*** The records Section Begins ***

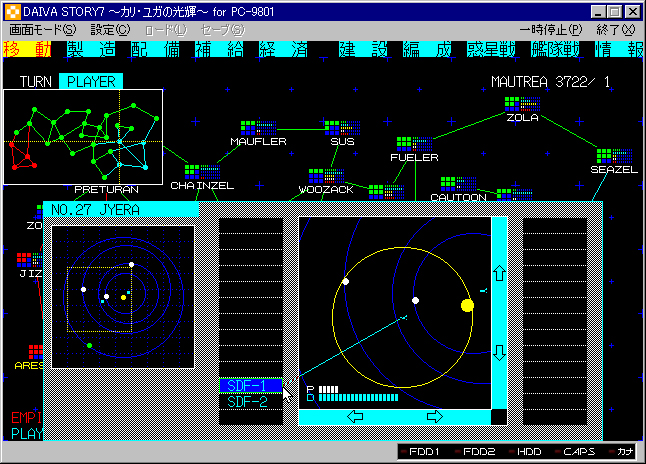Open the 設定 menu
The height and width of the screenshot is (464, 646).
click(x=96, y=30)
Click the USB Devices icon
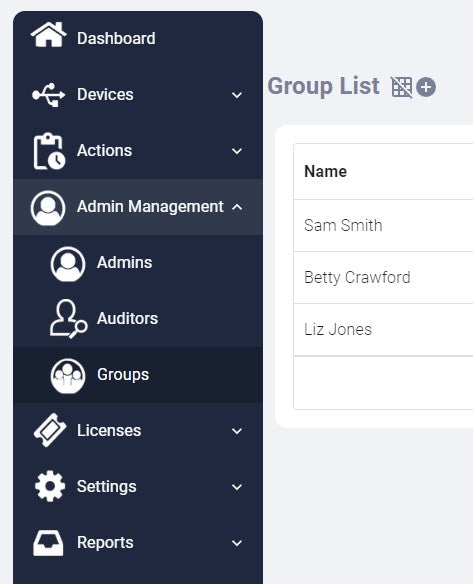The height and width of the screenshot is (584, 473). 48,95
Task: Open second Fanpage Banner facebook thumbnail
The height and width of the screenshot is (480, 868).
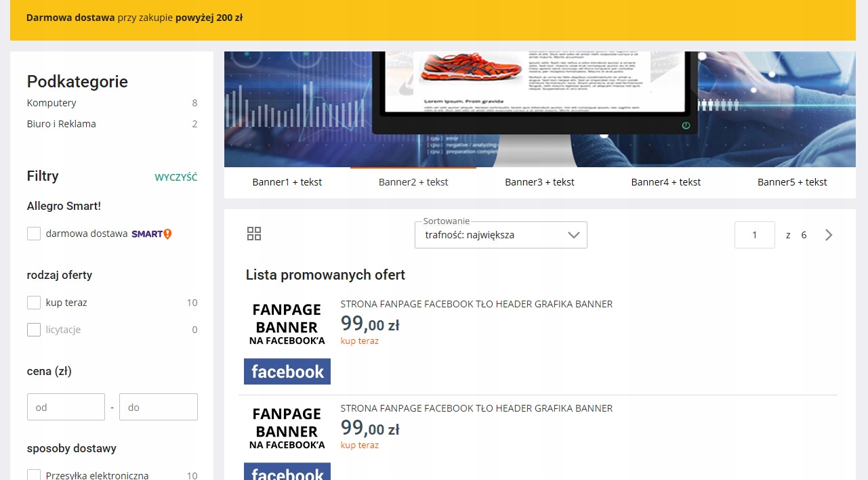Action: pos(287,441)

*** The records Section Ends ***
*** The records Section Begins ***

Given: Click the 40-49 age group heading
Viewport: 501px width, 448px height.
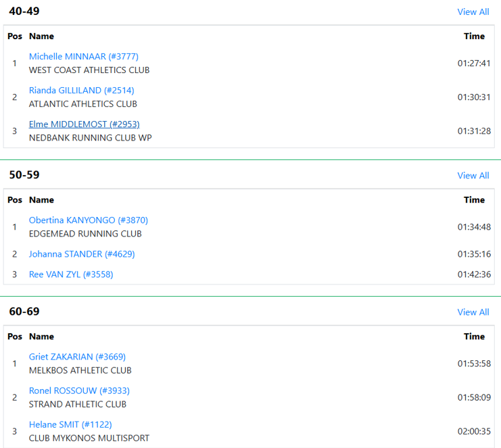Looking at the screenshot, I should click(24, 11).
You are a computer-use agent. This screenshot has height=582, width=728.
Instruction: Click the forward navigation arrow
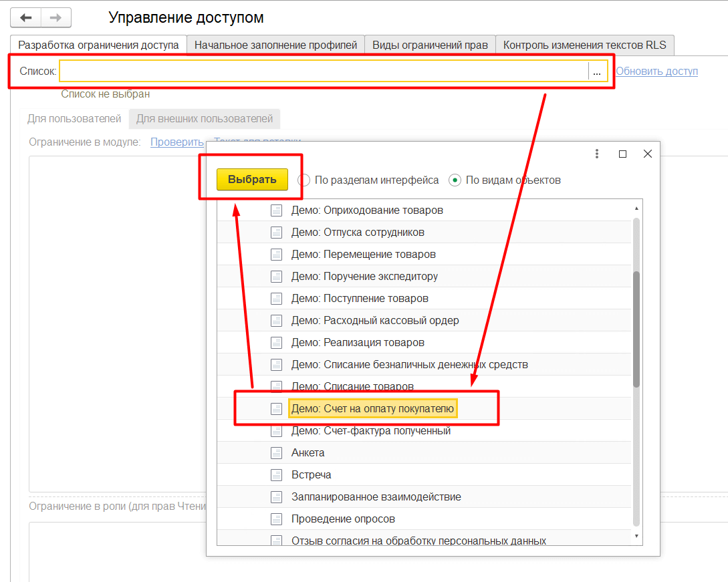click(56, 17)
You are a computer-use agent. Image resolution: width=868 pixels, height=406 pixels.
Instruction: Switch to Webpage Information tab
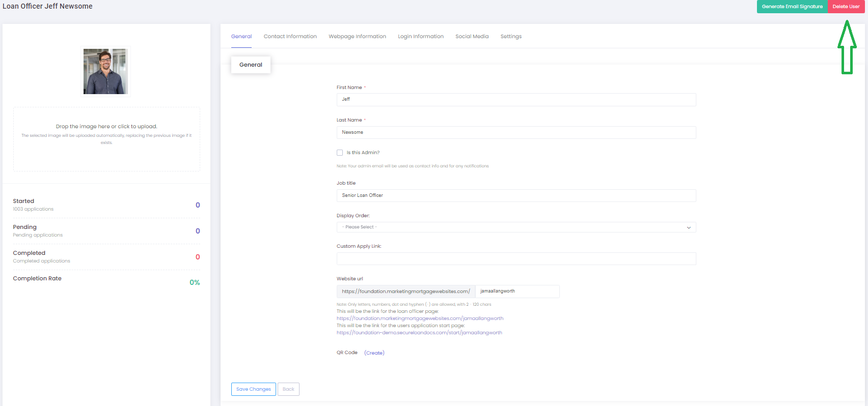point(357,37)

*** The records Section Ends ***

__Work instructions__:
Take every line from the records above that has the word "agent" and copy it.

__Answer to this task__:
You are a computer-use agent. This screenshot has height=582, width=728.
You are a computer-use agent. Image resolution: width=868 pixels, height=406 pixels.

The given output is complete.